Some of the disparity in the risk from BRCA mutations is generational. One repeated finding is that, by age 50, mutation carriers born in the early twentieth century seem to have a lower risk of cancer than those born later3. The pattern suggests that outside influences interact with genes, and that something in the environment has changed in an unfavourable way. If researchers can figure out what those influences are, and why they have increased disease prevalence, maybe in the future they will gain new, less invasive tools to delay disease onset — and possibly prevent hereditary cancers altogether.
In 2003, King persuasively showed that the link between BRCA mutations and the risk of cancer varied with time. For Ashkenazi Jewish carriers born after 1940, the likelihood of developing breast cancer by age 50 was nearly triple that of women born before that date. “These people can be in the same family,” says King, who is at the University of Washington, Seattle. “This is not genetic.

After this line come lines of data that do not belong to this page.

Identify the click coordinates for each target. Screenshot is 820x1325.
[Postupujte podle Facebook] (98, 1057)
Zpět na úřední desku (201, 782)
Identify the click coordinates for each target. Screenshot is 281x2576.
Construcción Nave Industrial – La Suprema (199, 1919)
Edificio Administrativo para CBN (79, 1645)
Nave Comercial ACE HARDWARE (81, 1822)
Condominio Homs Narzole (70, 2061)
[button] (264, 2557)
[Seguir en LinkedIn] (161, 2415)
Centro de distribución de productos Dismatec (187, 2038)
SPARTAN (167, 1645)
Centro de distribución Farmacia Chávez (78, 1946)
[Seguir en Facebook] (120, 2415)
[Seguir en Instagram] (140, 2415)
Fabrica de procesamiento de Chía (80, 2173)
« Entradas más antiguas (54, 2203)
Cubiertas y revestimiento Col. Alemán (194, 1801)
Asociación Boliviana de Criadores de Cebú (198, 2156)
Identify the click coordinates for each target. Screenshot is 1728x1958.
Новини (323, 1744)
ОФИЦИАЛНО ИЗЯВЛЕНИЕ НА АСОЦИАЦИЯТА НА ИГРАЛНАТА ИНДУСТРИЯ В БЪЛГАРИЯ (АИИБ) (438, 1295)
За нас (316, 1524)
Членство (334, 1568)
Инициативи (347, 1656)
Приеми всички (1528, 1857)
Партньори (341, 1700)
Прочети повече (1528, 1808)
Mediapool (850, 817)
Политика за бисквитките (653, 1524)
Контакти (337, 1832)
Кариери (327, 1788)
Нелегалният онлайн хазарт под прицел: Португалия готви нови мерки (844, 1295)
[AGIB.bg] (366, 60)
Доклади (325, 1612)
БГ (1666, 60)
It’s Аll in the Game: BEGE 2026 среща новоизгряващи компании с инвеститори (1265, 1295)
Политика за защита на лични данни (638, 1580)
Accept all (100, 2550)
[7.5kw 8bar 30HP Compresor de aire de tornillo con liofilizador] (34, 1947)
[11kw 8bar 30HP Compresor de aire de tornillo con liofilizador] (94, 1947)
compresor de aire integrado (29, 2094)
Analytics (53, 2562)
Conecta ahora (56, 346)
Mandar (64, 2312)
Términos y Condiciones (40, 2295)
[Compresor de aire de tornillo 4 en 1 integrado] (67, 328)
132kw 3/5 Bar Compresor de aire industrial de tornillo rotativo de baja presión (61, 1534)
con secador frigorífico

The whole risk curve is getting shoved younger.” This ‘cohort effect’ has been replicated by numerous researchers over the years, but its meaning is debated.
King attributes the generational shifts in BRCA-associated risks primarily to two trends: earlier starts to menses, and later first pregnancies. Women have been delaying first pregnancies more and more over the course of the past century. Meanwhile, girls now have their first menstruation about two years earlier than they did in the late nineteenth century.
Together, earlier menarche and later first pregnancy have increased the average woman’s exposure to the sex hormone oestrogen, which is thought to promote tumour survival and growth. King believes this lengthened period of oestrogen exposure increases the risk of hereditary and non-hereditary cancers alike.